DATA EXTRACTS -

--- START ---

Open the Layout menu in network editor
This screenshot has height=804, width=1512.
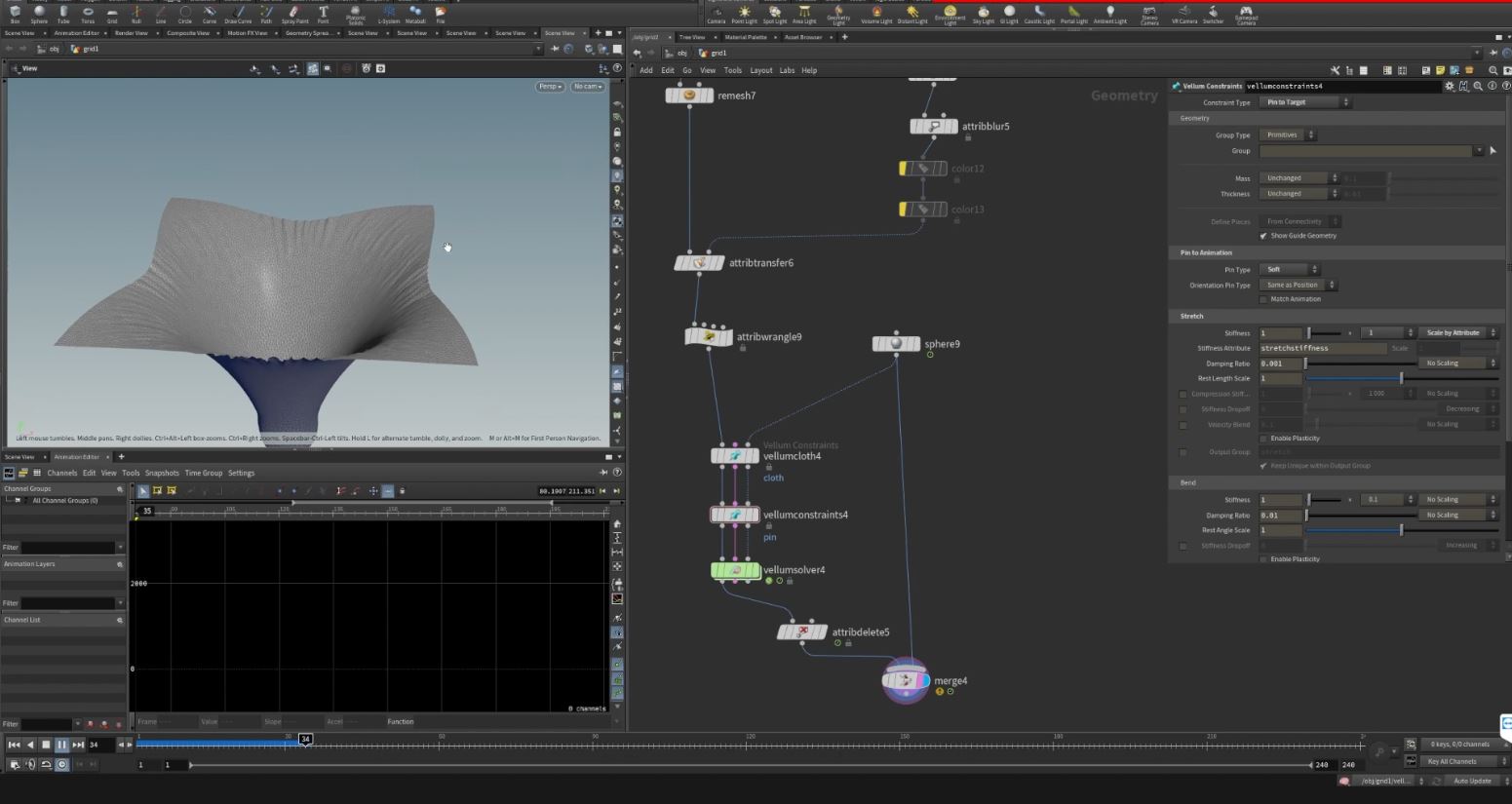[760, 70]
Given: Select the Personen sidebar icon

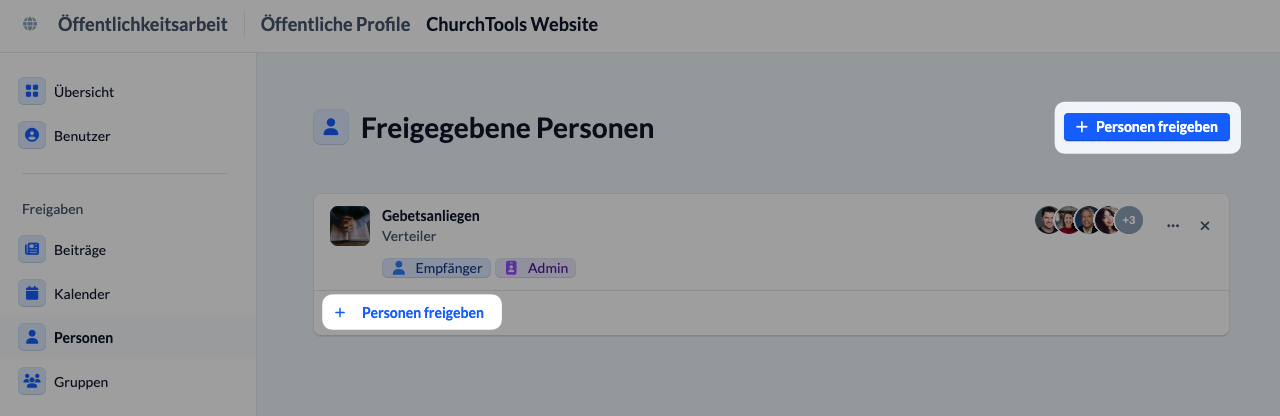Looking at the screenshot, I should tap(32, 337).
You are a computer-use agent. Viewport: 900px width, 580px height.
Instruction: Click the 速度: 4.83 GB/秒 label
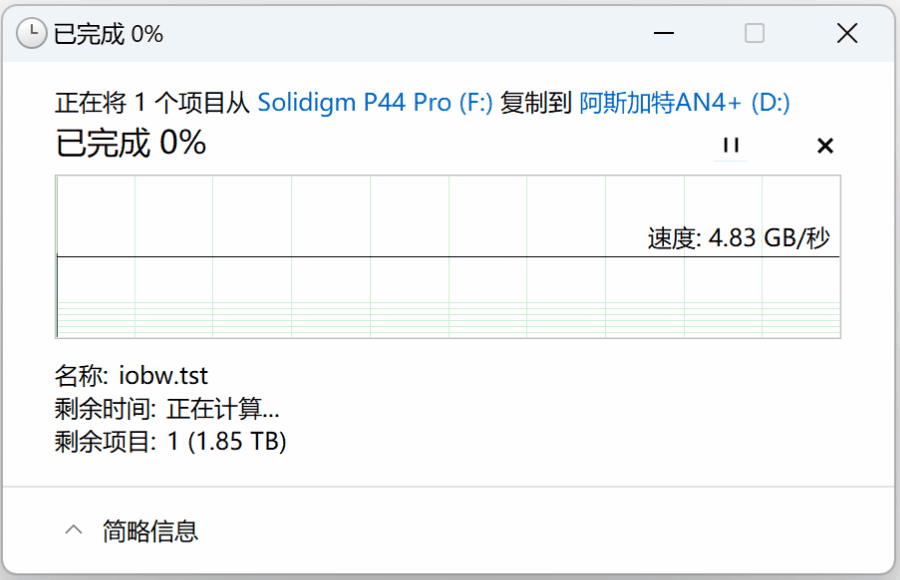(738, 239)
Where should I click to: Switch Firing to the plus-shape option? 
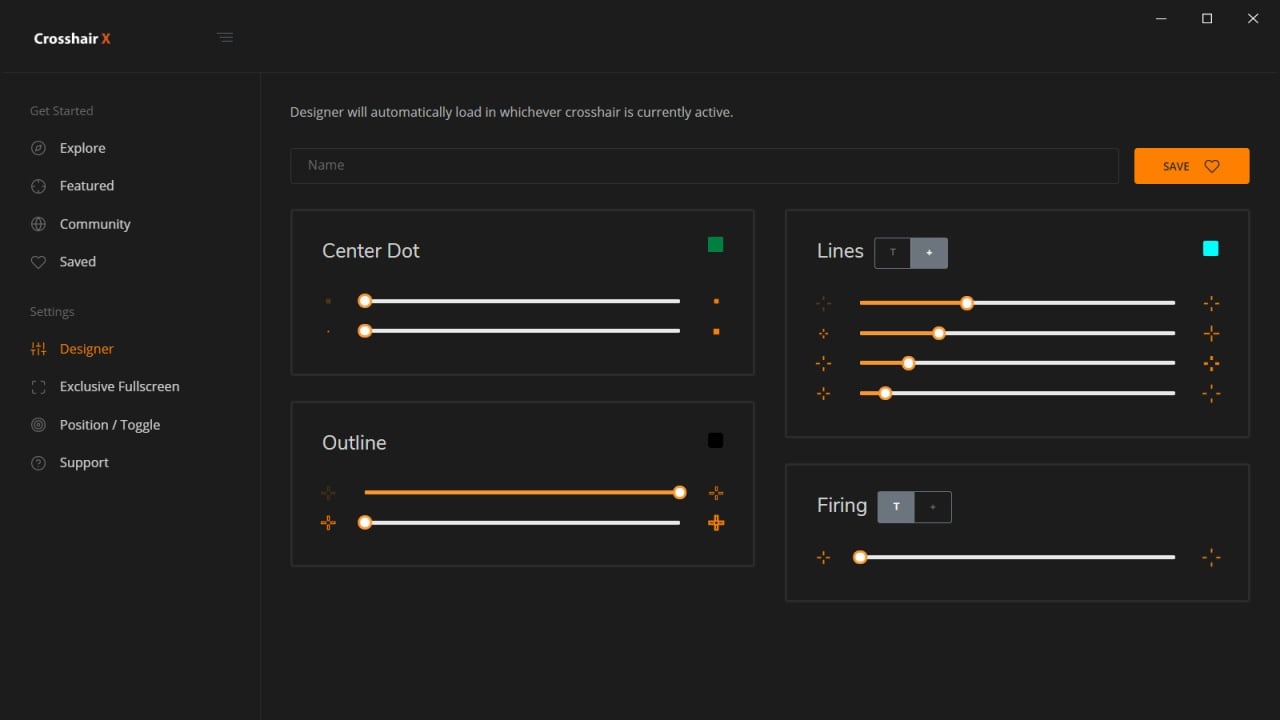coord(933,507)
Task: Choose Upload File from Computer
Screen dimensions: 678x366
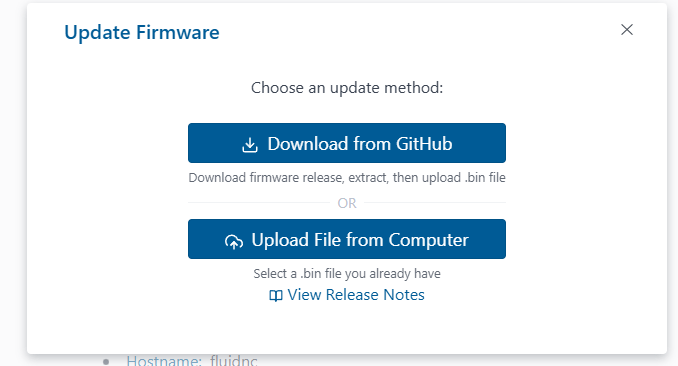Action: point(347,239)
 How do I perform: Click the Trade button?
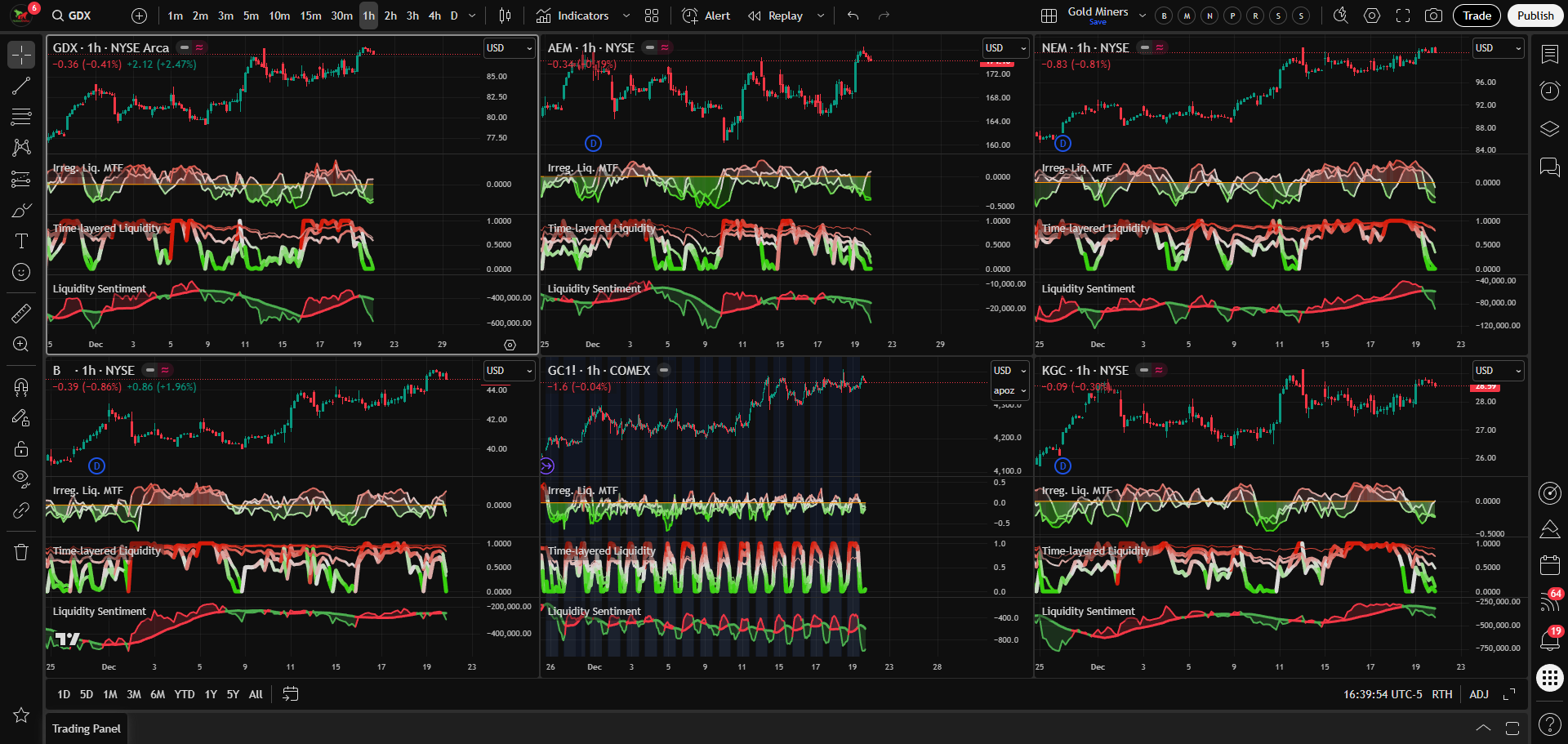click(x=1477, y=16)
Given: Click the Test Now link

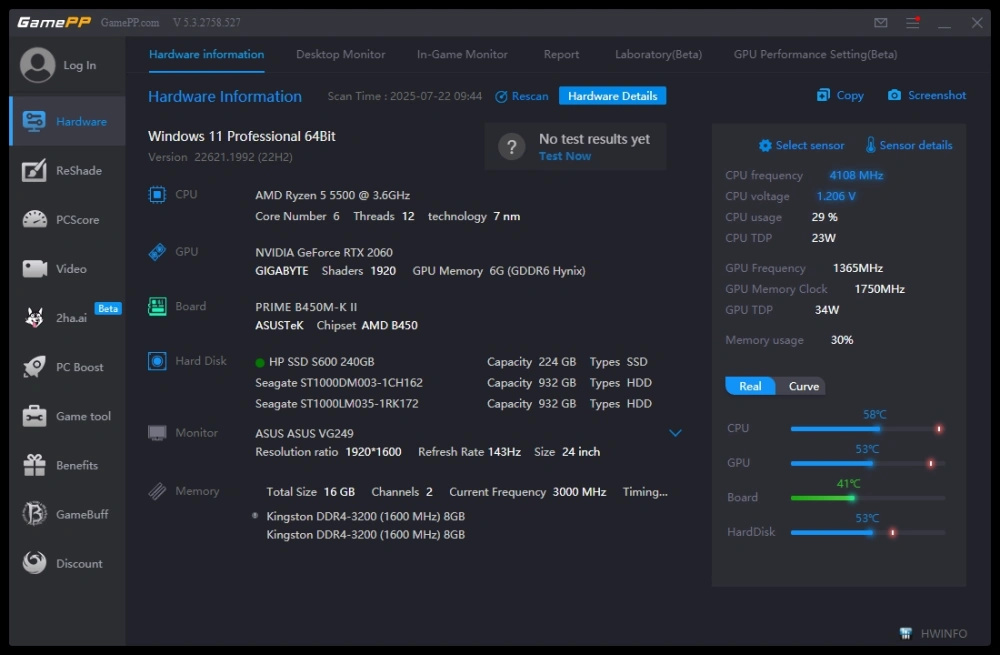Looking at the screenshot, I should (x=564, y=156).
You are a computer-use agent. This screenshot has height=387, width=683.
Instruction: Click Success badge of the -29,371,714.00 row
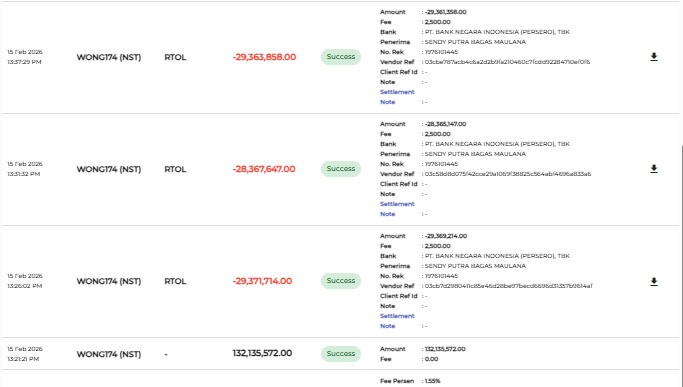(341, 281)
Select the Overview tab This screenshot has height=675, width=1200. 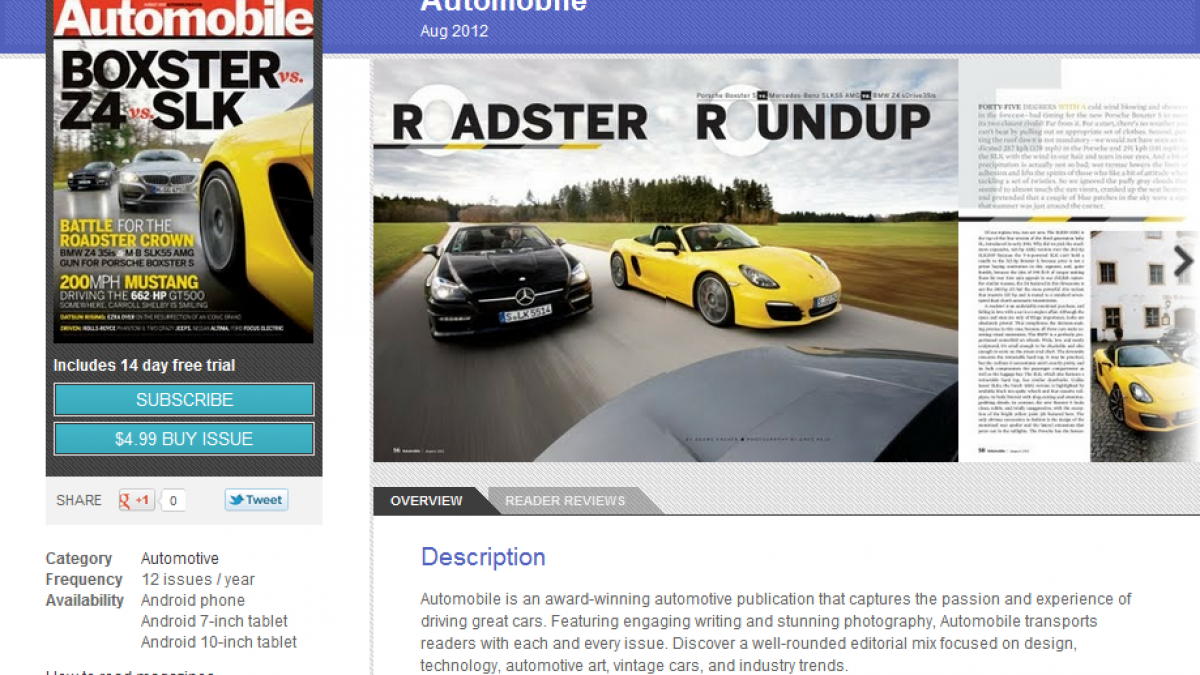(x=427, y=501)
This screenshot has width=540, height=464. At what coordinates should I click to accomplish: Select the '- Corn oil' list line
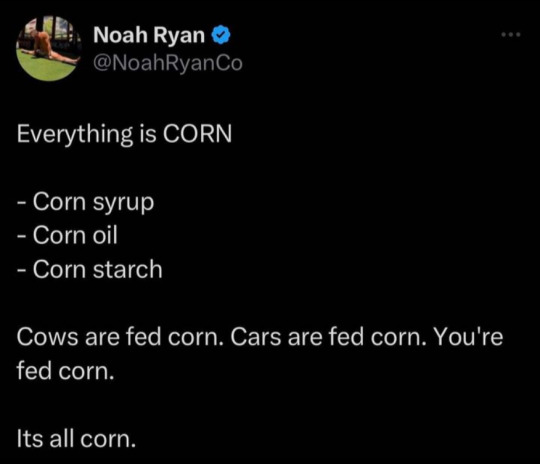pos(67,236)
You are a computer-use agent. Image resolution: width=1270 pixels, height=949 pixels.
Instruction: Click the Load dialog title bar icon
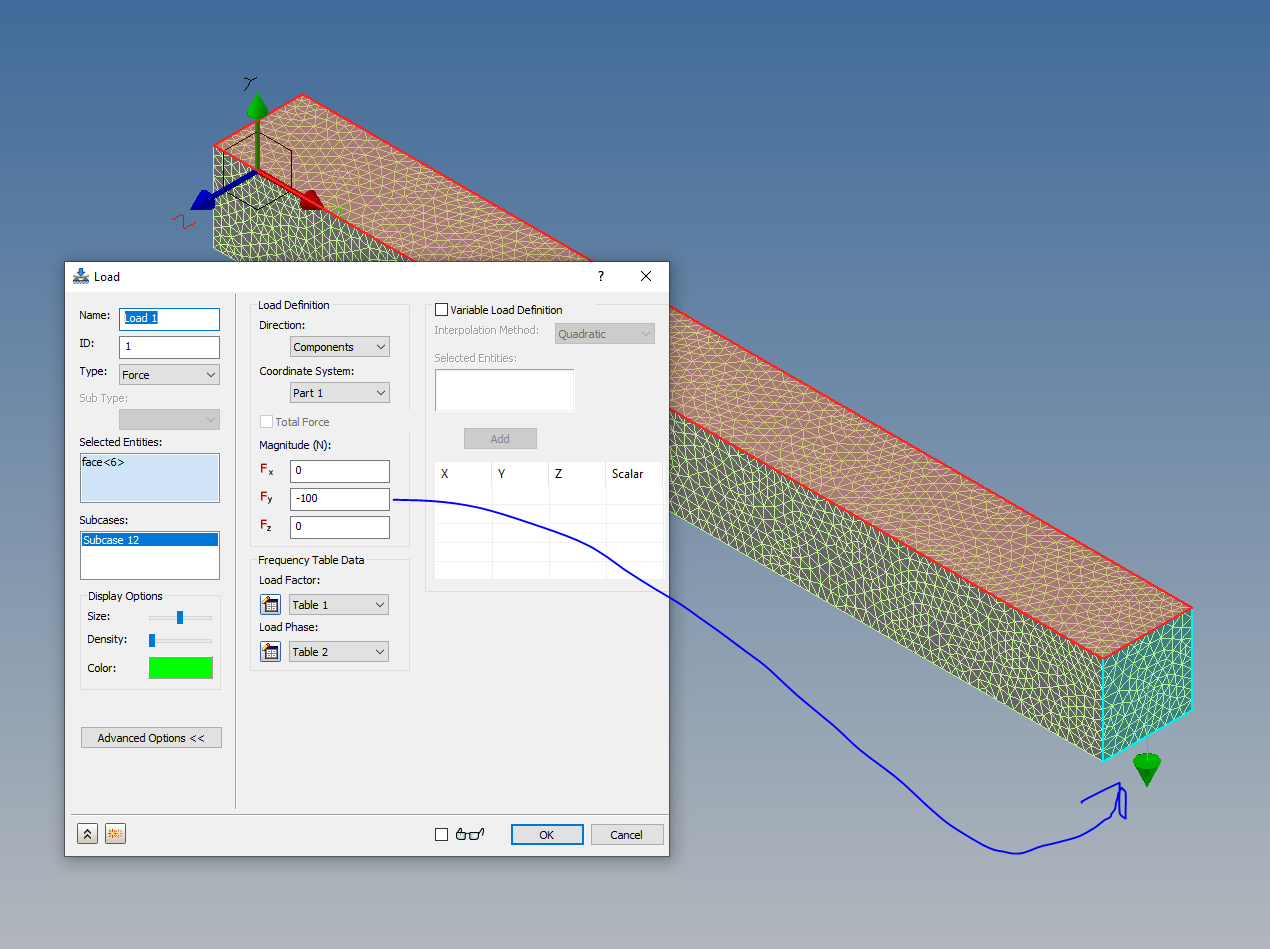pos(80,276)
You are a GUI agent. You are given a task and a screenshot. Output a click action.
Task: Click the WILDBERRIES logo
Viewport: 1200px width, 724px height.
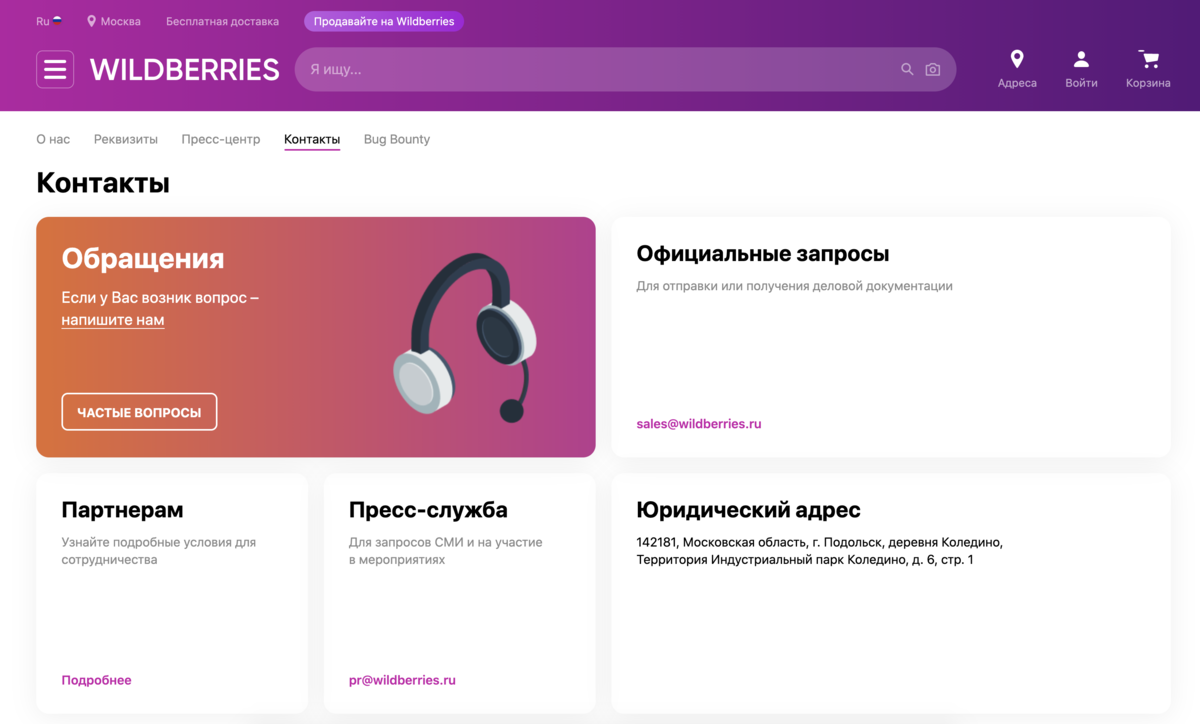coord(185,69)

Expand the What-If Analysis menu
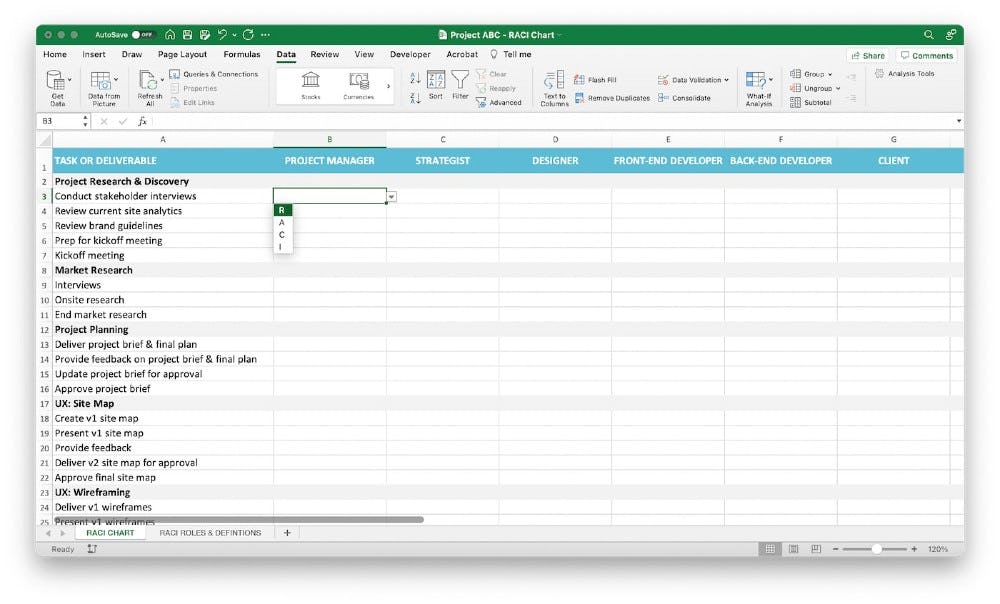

--- END ---

PROBLEM DESCRIPTION - Restate, exactly as they appear, the line with "You are a computer-use agent. Image" and all the lines after it up to the end of the data above; images do not belong in the copy.

TASK RESULT -
You are a computer-use agent. Image resolution: width=1270 pixels, height=949 pixels.
Instruction: Click the Load dialog title bar icon
pos(80,276)
You are a GUI agent. You are given a task and a screenshot. Output a click action.
Task: Click the WILDBERRIES logo
Viewport: 1200px width, 724px height.
coord(185,69)

Expand the What-If Analysis menu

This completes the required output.